The 38-year-old guard told reporters Saturday that team doctors cleared him to face the Houston Rockets at Chase Center, although he will be listed as questionable until tipoff. Curry has been sidelined since Jan. 30 with what the club labeled “runner’s knee,” an issue he called “unpredictable” throughout a rehab that took far longer than he expected.

“I thought I was going to be out a week, 10 days max,” Curry said. “Every time I got on the court or tried to push it in that first month, there was always a reaction.”

The pain and swelling first surfaced on Jan. 24 during a workout in Minneapolis. Curry continued to play a few games before shutting it down. Rehab included several false starts, including a recent setback in Atlanta when discomfort returned late in a workout. Full 5-on-5 scrimmages this past week finally convinced medical staff he could return.

“Every day I wake up, the first thing I think about is how the knee feels,” he said. “As good as I feel now, I hope it stays that way.”

Curry stressed that no structural damage was found, but he conceded the condition represents a “new normal” he may have to monitor for the rest of his career. He has one season remaining on his current contract and has said he hopes to play beyond that.

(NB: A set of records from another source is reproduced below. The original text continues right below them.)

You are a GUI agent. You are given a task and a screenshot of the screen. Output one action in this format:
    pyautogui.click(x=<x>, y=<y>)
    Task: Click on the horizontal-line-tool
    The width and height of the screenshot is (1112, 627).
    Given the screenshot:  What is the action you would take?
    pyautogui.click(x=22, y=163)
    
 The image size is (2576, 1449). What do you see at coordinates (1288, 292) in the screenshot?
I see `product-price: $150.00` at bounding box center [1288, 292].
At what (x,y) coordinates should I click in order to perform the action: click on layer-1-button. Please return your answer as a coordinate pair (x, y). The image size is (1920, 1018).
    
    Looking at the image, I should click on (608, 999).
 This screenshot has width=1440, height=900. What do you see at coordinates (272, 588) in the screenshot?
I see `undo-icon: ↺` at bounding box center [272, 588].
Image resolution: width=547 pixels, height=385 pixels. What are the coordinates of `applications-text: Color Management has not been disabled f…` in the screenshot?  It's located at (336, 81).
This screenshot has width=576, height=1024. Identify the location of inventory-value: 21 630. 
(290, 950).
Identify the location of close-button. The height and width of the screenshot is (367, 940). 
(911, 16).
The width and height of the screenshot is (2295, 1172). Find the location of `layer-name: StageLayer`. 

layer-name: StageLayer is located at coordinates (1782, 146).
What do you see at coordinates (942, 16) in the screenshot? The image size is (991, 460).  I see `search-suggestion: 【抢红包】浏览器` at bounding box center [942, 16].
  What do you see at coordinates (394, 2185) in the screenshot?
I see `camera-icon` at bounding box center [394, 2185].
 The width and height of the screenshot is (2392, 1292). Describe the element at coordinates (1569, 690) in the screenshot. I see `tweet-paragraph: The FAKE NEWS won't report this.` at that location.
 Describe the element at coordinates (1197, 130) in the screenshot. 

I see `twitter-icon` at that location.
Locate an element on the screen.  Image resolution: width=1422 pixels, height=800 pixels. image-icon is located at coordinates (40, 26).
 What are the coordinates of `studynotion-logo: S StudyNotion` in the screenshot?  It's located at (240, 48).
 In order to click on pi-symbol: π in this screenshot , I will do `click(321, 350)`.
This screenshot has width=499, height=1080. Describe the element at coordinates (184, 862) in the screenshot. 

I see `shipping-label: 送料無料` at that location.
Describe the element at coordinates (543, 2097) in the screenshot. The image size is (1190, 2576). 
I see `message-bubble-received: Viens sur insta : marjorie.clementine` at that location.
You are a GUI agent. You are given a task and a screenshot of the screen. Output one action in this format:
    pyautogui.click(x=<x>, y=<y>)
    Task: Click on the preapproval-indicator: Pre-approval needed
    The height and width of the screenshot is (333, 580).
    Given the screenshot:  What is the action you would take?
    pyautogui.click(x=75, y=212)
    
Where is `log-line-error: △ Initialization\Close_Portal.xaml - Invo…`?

Without their star, the Warriors went 9-18 and fell to 10th in the Western Conference with five regular-season games left. They are locked into the lower half of the play-in bracket and must win two single-elimination road games—likely against some combination of the Portland Trail Blazers, Los Angeles Clippers or Phoenix Suns—to reach the playoffs. Success there would set up a first-round meeting with either the reigning champion Oklahoma City Thunder or the surging San Antonio Spurs.

“Hopefully we win two play-in games, then we can have another conversation,” Curry said.

Head coach Steve Kerr never contemplated shelving the two-time MVP for the season. “He’s the greatest face of a franchise that I’ve ever seen,” Kerr said. “We owe it to our fans to give them the opportunity to watch Steph Curry play basketball this year.”